James, an Australian who moved to London, is obsessed with the middle-European writers – the Austrians in particular, but also the Poles, the Russians, the Germans, the Czechs. (In a word – Bohemians). What is so striking about them is how entirely un-Australian they are: they were boxed into a tiny, pressurized social space, the inheritors of a vast cultural tradition and a powerful economy, comfortable and hence cut off from nature. The dangers they faced were from human beings; the beauties around them were those of human beings. When they went to the “sea” it was the Lido at dead old Venice: not even at the ocean could they escape human history. It is clear that this world fascinates James. I see in him the same values that I see in the intellectual immigres who come to New York City: they want to be witty and cultured and brilliant and they want to be acknowledged for it. To get it they must be immersed in people, to smooth the rough edges off the pebble, to scrape off what is common and to imitate what is superb. What they want can only be given them by human beings. You can see that this has been James’s method for decades – to observe and imitate the most artful. He never even mentions anything natural in the course of the whole book.
James still seems a little bit surprised that this very social world is made up – necessarily – of people who will knuckle under pretty easily to social pressures. He is like the young ingenue who discovers that the Bohemians are all well-fed conformists after all – marching to a different drummer for sure, but in step all the same. Of course totalitarianism found good soil in these glittering, pressurized societies – totalitarianism itself is a social phenomenon. I find it a bit charming that James thinks that artistic culture should tend to produce insular, Stoic individuals capable of challenging any tyrant with the eternal truths of humanism. I’m an idealist myself and I do sometimes think about what kind of educational culture would actually produce people like this, but I harbor not the slightest illusion that the cafes of Vienna would be the place to look. I have my doubts even about the farm of Cato producing people like this. But for sure the cafe intellectuals are going to be the least likely to be practiced at thinking for themselves.

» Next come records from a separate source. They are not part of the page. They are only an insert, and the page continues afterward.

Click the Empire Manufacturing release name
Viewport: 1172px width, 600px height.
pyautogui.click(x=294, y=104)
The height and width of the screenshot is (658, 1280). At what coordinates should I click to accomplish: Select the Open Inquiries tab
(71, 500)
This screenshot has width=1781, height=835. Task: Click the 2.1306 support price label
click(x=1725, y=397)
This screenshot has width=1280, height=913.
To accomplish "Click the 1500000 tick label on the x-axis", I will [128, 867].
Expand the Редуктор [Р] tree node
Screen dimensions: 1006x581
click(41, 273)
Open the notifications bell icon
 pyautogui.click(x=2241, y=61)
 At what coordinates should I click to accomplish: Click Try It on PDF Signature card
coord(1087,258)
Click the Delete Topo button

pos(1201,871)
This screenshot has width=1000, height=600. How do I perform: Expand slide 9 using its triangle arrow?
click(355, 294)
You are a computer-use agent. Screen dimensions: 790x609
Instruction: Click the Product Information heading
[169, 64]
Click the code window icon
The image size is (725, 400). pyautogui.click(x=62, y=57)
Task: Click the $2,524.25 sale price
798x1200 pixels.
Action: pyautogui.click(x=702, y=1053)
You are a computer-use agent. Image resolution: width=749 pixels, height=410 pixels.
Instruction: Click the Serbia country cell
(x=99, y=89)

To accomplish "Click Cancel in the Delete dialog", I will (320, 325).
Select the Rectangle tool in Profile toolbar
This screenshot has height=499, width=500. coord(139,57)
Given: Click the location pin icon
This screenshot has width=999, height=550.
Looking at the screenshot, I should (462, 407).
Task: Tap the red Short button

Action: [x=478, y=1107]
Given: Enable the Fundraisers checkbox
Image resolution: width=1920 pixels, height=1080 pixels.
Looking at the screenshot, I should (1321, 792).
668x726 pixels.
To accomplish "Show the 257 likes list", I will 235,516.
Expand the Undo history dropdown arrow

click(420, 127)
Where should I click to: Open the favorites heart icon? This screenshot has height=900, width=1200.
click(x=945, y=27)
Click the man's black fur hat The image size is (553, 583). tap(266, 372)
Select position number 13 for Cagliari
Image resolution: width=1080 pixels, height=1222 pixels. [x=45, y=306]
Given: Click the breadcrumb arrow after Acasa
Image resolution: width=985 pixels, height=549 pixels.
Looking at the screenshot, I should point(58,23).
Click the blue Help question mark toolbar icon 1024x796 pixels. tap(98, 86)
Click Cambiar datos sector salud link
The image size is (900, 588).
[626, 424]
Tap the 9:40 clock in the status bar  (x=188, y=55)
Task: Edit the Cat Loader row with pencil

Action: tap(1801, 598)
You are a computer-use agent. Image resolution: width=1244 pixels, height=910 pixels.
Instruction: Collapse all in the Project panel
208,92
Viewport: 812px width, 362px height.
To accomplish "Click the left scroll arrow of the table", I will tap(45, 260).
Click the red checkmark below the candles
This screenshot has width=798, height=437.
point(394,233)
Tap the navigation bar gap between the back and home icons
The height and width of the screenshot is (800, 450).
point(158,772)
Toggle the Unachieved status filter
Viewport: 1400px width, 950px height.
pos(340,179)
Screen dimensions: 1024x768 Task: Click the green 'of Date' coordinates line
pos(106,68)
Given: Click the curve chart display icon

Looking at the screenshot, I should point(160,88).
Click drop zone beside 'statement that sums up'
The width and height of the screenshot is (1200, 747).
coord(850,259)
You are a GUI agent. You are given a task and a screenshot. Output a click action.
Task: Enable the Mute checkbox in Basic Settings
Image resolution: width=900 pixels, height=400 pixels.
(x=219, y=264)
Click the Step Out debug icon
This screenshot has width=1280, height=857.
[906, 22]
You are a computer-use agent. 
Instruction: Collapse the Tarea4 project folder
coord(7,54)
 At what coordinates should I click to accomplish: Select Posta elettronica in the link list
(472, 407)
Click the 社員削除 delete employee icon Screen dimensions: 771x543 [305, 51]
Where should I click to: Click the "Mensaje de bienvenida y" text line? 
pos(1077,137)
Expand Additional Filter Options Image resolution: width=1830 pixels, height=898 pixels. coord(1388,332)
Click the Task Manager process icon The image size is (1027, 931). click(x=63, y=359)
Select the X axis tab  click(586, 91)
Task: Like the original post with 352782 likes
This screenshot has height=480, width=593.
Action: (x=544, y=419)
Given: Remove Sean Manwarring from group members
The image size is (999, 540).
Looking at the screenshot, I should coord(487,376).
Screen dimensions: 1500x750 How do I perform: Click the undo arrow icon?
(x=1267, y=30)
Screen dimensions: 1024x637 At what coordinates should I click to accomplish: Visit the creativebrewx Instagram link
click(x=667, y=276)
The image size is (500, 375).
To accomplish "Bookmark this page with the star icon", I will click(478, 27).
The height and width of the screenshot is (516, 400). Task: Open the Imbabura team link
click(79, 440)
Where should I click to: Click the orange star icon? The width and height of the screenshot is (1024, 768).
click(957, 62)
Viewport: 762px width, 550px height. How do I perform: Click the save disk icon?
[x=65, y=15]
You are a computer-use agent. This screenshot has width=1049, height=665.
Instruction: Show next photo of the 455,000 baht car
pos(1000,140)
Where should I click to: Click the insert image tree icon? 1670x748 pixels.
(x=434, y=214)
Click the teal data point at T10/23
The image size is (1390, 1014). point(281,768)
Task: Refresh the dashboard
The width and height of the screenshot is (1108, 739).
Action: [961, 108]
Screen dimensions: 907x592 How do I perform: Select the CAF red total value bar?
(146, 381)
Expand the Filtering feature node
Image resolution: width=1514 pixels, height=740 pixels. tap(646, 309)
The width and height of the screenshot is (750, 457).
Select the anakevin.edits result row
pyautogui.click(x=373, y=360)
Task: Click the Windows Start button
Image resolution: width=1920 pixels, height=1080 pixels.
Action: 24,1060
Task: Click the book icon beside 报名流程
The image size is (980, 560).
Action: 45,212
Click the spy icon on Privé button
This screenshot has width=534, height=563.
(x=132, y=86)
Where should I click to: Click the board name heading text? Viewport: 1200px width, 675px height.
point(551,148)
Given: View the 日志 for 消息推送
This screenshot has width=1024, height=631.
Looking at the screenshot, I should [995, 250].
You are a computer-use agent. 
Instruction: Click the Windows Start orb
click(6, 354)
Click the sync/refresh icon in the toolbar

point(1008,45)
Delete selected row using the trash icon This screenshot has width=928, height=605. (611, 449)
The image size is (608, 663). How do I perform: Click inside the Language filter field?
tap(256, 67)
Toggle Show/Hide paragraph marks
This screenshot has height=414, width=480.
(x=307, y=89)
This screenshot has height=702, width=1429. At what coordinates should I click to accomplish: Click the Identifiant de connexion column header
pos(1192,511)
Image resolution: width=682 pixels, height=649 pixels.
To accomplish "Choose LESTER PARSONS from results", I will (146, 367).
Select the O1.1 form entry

But it’s that cafe world which is – or was, at least – the beau ideal of James, and he has obviously spent a lifetime immersed in the literary productions of those men and women. And in James’s indignation at the failure of so many of his heroes to be heroic, you can feel the inner tension in the man – the question as to whether these figures should have been heroes at all, whether a lifetime spent, as James has, reading the works of Sartre and Borges and Proust amounts to much in the end. Nothing quite satisfies, but thank goodness the productions are voluminous enough. No matter how well put-together it is, no matter how many notes you take, you get through the book soon enough, and have nothing to do but reach for the next one.